Information supplied —
========

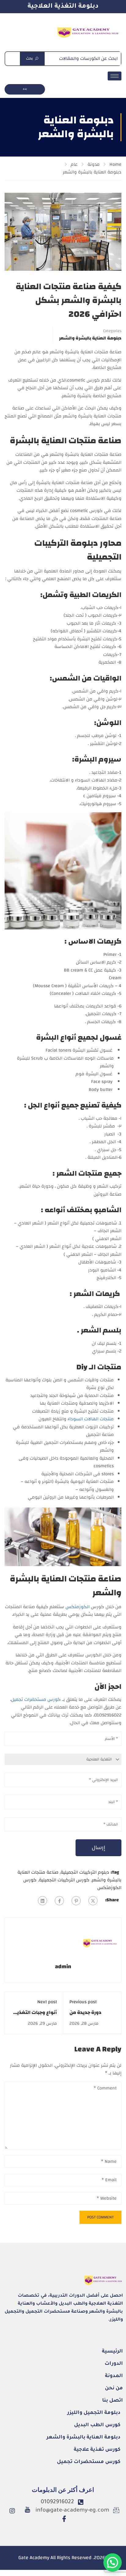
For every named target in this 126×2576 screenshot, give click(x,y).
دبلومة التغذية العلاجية (63, 6)
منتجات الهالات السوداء (91, 1419)
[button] (112, 2562)
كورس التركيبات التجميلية (64, 1880)
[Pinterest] (76, 1900)
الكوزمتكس (78, 1607)
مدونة (93, 164)
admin (63, 1966)
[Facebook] (59, 1900)
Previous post (83, 2002)
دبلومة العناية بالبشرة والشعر (92, 172)
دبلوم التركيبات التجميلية (85, 1872)
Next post (47, 2002)
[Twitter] (93, 1900)
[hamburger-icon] (114, 76)
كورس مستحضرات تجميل (36, 1699)
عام (74, 164)
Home (115, 164)
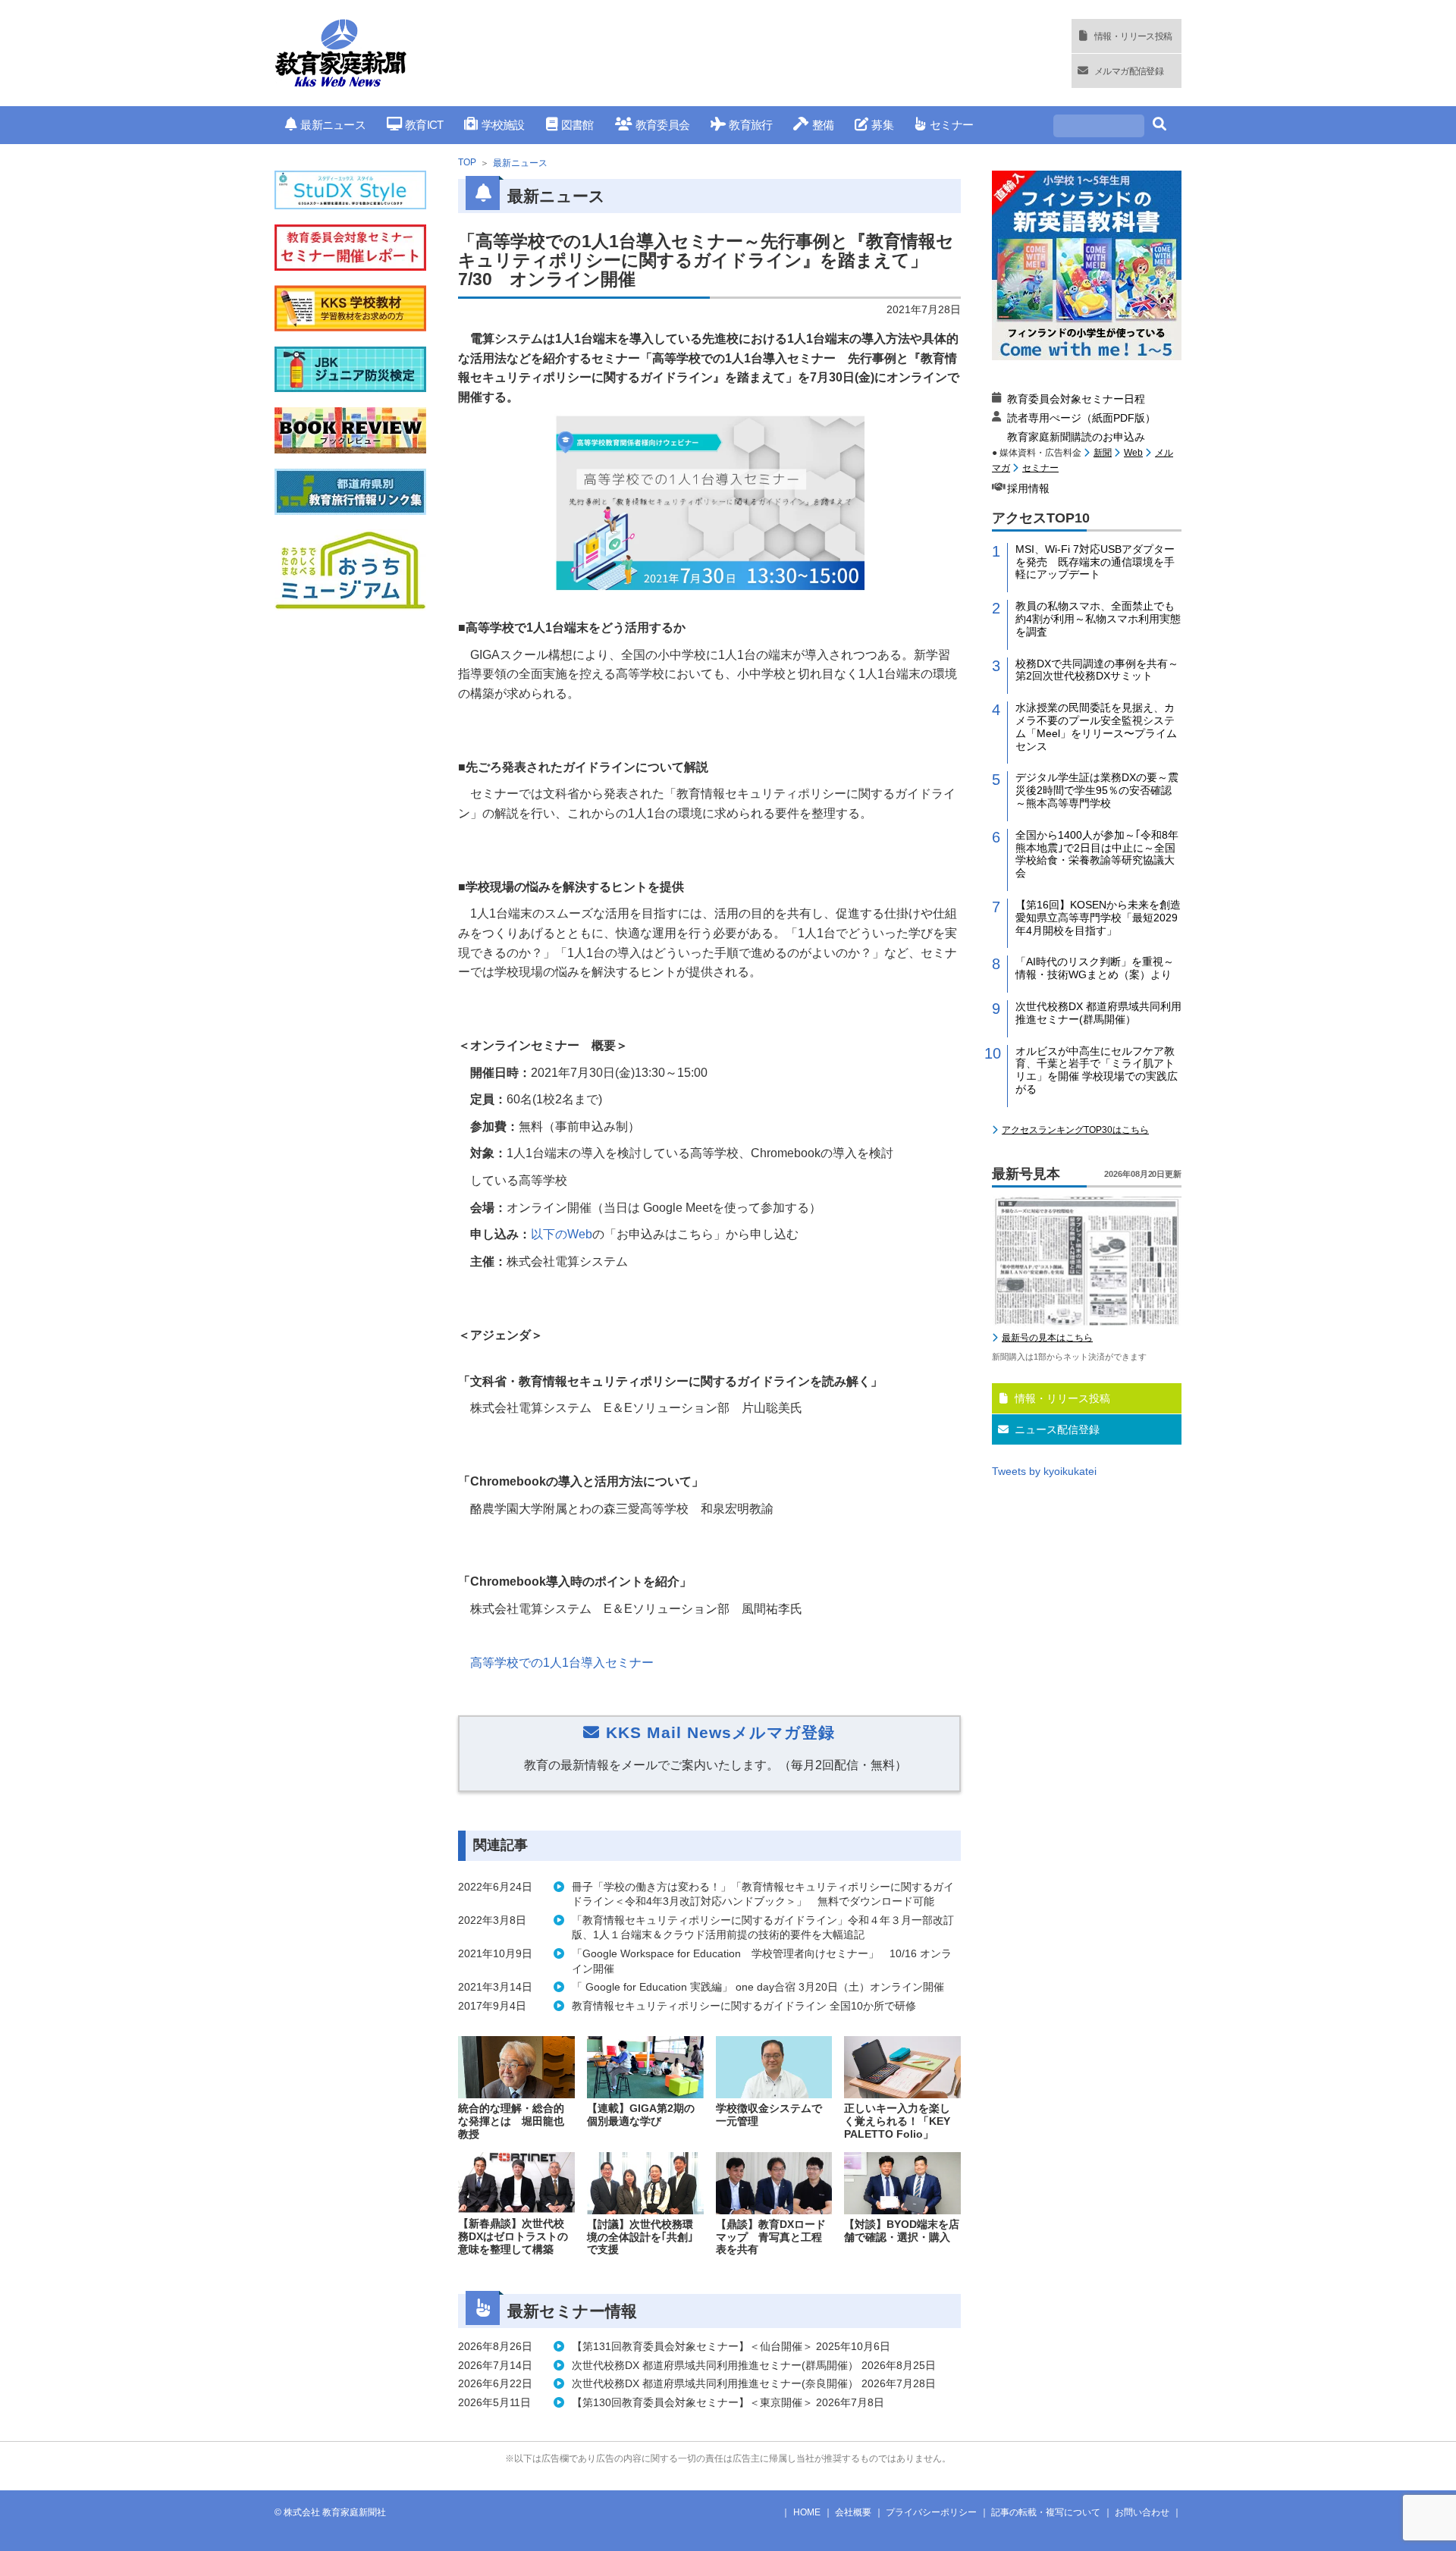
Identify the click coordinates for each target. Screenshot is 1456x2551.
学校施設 (503, 124)
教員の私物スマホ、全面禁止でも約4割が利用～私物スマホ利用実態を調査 (1098, 619)
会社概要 (853, 2512)
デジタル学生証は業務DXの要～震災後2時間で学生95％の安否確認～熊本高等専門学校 (1096, 790)
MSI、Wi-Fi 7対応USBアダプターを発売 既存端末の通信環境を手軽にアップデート (1095, 562)
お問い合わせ (1142, 2512)
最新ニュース (333, 124)
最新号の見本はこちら (1047, 1337)
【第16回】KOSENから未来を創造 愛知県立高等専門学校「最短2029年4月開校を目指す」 (1098, 918)
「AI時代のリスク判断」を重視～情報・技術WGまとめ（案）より (1094, 968)
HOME (807, 2512)
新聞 (1103, 452)
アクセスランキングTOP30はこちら (1075, 1130)
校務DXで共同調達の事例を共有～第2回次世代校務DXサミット (1096, 669)
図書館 (577, 124)
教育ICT (424, 124)
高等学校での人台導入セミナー (563, 1662)
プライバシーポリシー (931, 2512)
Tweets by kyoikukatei (1044, 1471)
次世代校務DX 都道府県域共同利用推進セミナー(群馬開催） (1098, 1012)
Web (1133, 452)
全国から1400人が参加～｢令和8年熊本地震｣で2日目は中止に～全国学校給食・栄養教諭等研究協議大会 (1096, 854)
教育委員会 (662, 124)
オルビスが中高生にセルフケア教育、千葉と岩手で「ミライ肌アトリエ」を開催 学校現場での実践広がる (1096, 1070)
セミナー (951, 124)
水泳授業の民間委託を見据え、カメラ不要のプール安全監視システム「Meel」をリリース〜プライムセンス (1096, 726)
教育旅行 (750, 124)
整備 (822, 124)
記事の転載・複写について (1045, 2512)
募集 (882, 124)
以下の (561, 1234)
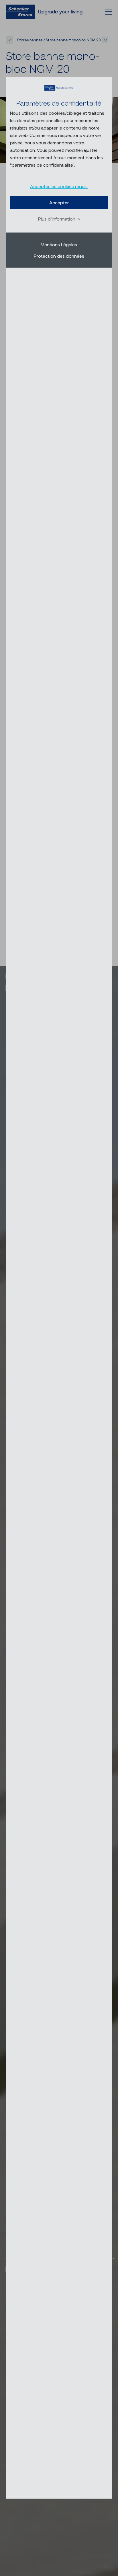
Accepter (59, 202)
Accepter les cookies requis (59, 186)
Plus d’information (57, 218)
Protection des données (59, 256)
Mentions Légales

========

What you will do — Each line above holding the string "التركيبات" counts once; please report the total and nothing more.

Written response — 2